[RECORD EXCERPTS]:

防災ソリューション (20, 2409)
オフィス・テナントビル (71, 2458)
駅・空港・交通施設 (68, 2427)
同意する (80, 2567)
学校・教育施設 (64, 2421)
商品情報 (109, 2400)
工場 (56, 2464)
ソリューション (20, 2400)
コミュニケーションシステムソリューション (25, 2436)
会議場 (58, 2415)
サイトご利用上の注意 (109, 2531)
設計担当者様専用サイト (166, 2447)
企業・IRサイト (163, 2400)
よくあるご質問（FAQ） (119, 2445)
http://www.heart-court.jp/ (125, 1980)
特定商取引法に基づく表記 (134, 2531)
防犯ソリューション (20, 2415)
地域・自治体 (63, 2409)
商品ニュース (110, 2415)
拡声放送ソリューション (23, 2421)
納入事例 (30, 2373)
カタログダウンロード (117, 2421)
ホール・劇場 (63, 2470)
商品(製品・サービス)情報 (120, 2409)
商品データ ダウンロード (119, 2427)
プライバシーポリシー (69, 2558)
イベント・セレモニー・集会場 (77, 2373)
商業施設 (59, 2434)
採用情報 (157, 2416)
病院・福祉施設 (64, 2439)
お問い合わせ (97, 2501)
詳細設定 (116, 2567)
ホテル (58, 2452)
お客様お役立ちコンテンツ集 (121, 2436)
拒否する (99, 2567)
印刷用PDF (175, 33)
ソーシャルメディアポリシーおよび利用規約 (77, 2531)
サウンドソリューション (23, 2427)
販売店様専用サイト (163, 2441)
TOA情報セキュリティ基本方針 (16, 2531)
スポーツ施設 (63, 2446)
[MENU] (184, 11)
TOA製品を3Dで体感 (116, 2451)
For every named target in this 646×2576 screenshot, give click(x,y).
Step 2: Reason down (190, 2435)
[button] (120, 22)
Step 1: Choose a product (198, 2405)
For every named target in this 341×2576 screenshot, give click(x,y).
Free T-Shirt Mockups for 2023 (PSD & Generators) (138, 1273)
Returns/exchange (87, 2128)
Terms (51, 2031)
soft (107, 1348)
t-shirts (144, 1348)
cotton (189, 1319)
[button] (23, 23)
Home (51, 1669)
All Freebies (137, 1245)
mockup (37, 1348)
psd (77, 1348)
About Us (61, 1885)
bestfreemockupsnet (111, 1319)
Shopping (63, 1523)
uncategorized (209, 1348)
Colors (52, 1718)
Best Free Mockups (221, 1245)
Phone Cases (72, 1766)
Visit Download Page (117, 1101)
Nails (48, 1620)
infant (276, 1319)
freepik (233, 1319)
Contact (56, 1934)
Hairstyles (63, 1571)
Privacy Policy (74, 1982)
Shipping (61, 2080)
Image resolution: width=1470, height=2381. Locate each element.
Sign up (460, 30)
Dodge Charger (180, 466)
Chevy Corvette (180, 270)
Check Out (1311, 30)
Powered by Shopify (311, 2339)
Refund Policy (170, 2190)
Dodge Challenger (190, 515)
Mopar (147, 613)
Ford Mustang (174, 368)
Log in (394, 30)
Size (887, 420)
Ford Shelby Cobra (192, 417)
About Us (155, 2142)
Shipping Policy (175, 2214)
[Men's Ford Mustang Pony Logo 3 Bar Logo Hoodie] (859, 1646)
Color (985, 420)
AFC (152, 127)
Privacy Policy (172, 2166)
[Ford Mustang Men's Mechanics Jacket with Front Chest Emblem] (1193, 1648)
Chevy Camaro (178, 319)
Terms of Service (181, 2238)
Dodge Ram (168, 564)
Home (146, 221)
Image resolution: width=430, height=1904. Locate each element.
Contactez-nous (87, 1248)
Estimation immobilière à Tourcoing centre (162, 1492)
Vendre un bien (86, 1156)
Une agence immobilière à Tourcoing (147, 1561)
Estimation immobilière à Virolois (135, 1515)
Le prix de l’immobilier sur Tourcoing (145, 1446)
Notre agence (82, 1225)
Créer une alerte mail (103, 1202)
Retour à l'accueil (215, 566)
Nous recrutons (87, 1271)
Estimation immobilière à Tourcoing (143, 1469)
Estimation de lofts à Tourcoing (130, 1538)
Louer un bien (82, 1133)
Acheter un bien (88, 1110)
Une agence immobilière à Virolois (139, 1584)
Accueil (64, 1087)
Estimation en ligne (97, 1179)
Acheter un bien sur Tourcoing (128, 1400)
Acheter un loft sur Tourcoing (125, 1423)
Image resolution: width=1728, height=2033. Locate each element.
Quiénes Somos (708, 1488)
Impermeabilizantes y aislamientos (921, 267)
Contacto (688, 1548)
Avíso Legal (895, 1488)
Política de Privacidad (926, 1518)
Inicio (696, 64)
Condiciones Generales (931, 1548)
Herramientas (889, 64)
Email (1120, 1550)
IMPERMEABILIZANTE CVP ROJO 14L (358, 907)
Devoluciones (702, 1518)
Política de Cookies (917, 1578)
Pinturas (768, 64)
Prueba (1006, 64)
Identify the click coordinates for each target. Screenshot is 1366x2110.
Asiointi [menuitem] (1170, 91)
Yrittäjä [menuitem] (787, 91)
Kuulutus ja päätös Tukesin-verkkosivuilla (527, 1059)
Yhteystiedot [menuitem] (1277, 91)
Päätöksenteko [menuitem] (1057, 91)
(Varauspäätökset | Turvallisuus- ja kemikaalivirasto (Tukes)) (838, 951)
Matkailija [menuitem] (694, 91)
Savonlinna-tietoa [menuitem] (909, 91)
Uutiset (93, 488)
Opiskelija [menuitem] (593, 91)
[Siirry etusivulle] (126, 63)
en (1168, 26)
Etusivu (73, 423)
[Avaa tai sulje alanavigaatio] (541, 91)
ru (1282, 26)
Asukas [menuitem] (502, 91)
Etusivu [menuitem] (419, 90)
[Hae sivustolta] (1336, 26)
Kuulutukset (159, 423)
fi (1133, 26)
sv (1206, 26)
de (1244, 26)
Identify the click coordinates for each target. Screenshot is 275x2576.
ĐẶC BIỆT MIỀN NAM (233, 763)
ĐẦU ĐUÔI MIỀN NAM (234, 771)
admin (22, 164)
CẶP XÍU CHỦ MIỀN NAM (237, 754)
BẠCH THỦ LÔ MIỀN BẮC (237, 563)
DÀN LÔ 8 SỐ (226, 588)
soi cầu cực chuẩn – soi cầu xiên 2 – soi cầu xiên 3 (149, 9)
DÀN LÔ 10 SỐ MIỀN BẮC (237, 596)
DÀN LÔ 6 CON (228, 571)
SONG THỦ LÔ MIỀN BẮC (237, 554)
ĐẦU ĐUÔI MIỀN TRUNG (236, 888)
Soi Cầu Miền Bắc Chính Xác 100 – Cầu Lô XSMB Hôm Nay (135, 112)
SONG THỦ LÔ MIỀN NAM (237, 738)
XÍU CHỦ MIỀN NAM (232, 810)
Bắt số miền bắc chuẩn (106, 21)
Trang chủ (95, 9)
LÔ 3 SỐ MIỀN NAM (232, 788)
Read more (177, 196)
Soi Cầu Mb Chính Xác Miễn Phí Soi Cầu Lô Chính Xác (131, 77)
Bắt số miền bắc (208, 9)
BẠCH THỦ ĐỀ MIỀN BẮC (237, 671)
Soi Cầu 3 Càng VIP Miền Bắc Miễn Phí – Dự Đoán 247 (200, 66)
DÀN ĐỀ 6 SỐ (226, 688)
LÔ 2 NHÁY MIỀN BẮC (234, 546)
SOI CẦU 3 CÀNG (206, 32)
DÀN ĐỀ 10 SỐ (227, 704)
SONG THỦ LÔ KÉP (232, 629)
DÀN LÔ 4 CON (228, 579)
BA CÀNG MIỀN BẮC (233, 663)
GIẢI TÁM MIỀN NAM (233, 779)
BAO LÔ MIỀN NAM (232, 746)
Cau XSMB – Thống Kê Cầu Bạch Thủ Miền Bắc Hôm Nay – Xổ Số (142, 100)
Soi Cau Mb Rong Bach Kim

[WHAT IS EXPECTED]:
Please write out, exactly as they appear above, only the lines in the stretch from the line with "[button] (23, 23)" through the line with "Privacy Policy (172, 2166)".

[ANSWER TO THIS EXERCISE]:
[button] (23, 23)
Home (51, 1669)
All Freebies (137, 1245)
mockup (37, 1348)
psd (77, 1348)
About Us (61, 1885)
bestfreemockupsnet (111, 1319)
Shopping (63, 1523)
uncategorized (209, 1348)
Colors (52, 1718)
Best Free Mockups (221, 1245)
Phone Cases (72, 1766)
Visit Download Page (117, 1101)
Nails (48, 1620)
infant (276, 1319)
freepik (233, 1319)
Contact (56, 1934)
Hairstyles (63, 1571)
Privacy Policy (74, 1982)
Shipping (61, 2080)
Image resolution: width=1470, height=2381. Locate each element.
Sign up (460, 30)
Dodge Charger (180, 466)
Chevy Corvette (180, 270)
Check Out (1311, 30)
Powered by Shopify (311, 2339)
Refund Policy (170, 2190)
Dodge Challenger (190, 515)
Mopar (147, 613)
Ford Mustang (174, 368)
Log in (394, 30)
Size (887, 420)
Ford Shelby Cobra (192, 417)
About Us (155, 2142)
Shipping Policy (175, 2214)
[Men's Ford Mustang Pony Logo 3 Bar Logo Hoodie] (859, 1646)
Color (985, 420)
AFC (152, 127)
Privacy Policy (172, 2166)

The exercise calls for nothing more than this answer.